§ Written request: Extend the commentary on the All Progressives Congress dispute over its chairman, Adams Oshiomhole, starting after its last paragraph.

§ Page text:
____________

By UnderTow
Many Nigerians think the current problem of the All Progressives Congress (APC) is about the party chairman, Adams Oshiomhole, particularly the manner his style is alleged to give offence to party bigwigs and rank and file. Among other things, he is accused of being dictatorial, unduly grandiloquent, uncouth, too feisty for his own and the party’s good, and needlessly confrontational. Worse, in recent months, he has also been accused of being a pawn in the hands of unnamed politicians, particularly a presidential aspirant, despite the party’s convention and primaries being a few years away. Mr Oshiomhole thus has the singular honour of being called a bad name in order to make it possible to be hung. Indeed, the party’s gallows politics, complete with its proverbial humour, truly began a few days ago when a few leaders in the party procured an injunction against the chairman, barring him from continuing in office.
But the real problem with the party is its refusal to abide by its own rules and regulations, a reluctance shockingly canonised by a court in Abuja some nine days ago. Somehow, along the line, some party leaders simply came to the conclusion that Mr Oshiomhole was no longer suitable to be the party’s chairman, regardless of what he has done, or what rules of the party he has offended. And, again, despite the party’s constitution, his opponents have sought to either hamper him or get rid of him peremptorily. They knew there was no way party rules could be bent to unseat him in the manner they have embarked upon; so they went to court armed with trumped-up charges to push for his suspension or castration. Flowing from the unlawfully procured suspension, they have begun a series of machinations to put a seal of permanence on the suspension. A week later, buoyed up by how easily they could suborn the security agencies to flout the law, the antagonists looked like succeeding more than Mr Oshiomhole looked like preventing a debacle.
Some analysts and APC members have argued that the party chairman could not be dethroned in the manner the plotters envisaged. No, all they ask for is for the party to abide by its own rules and not to unreasonably drag in the judiciary. But if their constitution allows them, why, the APC can unseat its leaders every year or month as they very well please. Public interest in their affairs is prompted by their bastardisation of their own rules and the country’s laws and constitution. The APC has not respected its own constitution, and they are dragging the country’s constitution into their self-created confusion. Altogether, in the past two weeks or so since this imbroglio began, there have been about six cases filed in court simply because the ruling party is too undisciplined to allow its own constitution function the way those who drafted it expected it to guide the party’s operations.

____________

§ Given entries:
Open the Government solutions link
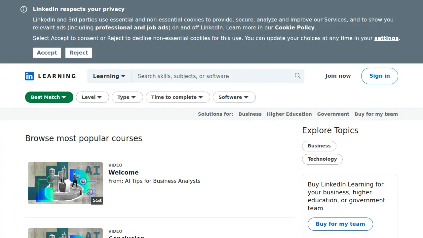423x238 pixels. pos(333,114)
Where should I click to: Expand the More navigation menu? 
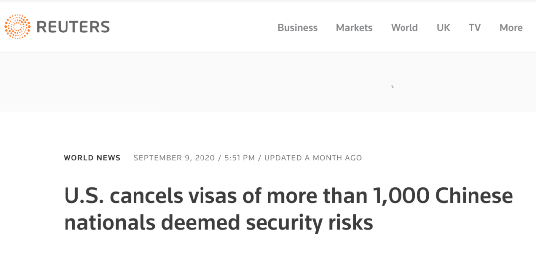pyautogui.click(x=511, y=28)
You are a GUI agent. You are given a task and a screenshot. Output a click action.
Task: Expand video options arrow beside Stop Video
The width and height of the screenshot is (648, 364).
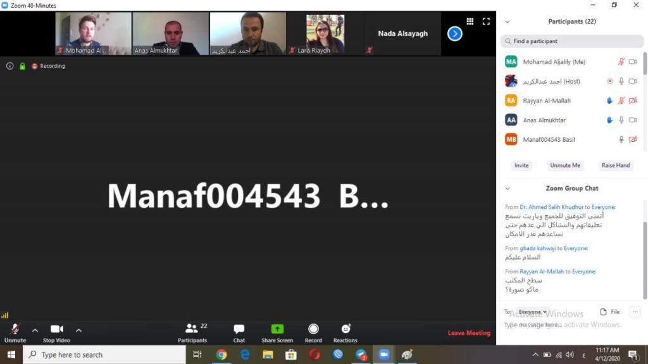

____________

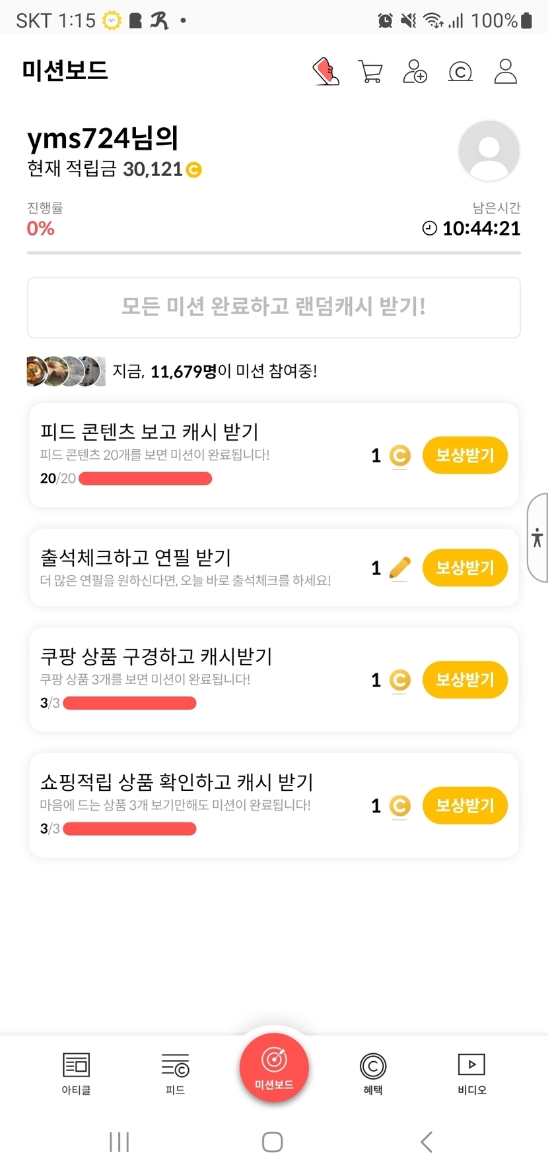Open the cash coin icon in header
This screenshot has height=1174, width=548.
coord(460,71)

____________

§ The answer:
First was the ambush injunction in Abuja to compel Mr Oshiomhole to step aside. Next was the party chairman’s own countervailing judgement procured from Kano to keep him in office. To prove it was a conspiracy, the security agencies and the six plotting leaders of the APC who filed the lawsuit against their chairman decided which of the orders to respect. Next was Mr Oshiomhole’s suit in the Court of Appeal which he and every right-thinking analyst hope would restore some sanity and order in the party. The case will be heard on Monday, a day before the second stanza of the deep-seated plot against the party chairman is due to kick-start. On that next day, a Tuesday, the party’s divided National Executive Committee (NEC) meeting, said to be unlawfully summoned by the deputy national secretary, Victor Giadom, might hold, principally to seal Mr Oshiomhole’s fate and usher in a new regimented, governors-led era. But not only is the party’s NEC divided, even the National Working Committee (NWC) is also divided. The divisions and acrimony will come to a head on Tuesday, March 17, 2020 if President Muhammadu Buhari does not pull the brakes.
In anticipation of a fractious and fateful NEC meeting, the camps of the plotters and Mr Oshiomhole have gone to various courts in Lagos and Ekiti to enable the meeting hold or prevent it from holding, or at least enable the participation of the chairman’s loyalists. Last Thursday, the plotting leaders of the APC appear poised to determine which court order to obey. The plotters give the impression, or at least the country runs away with the impression, that the presidency appears to be on their side, and against Mr Oshiomhole. It will not be until Monday when the appellate court delves into the case before the country knows exactly where the wheels of justice that have turned badly in recent years will be turning now and in the immediate future.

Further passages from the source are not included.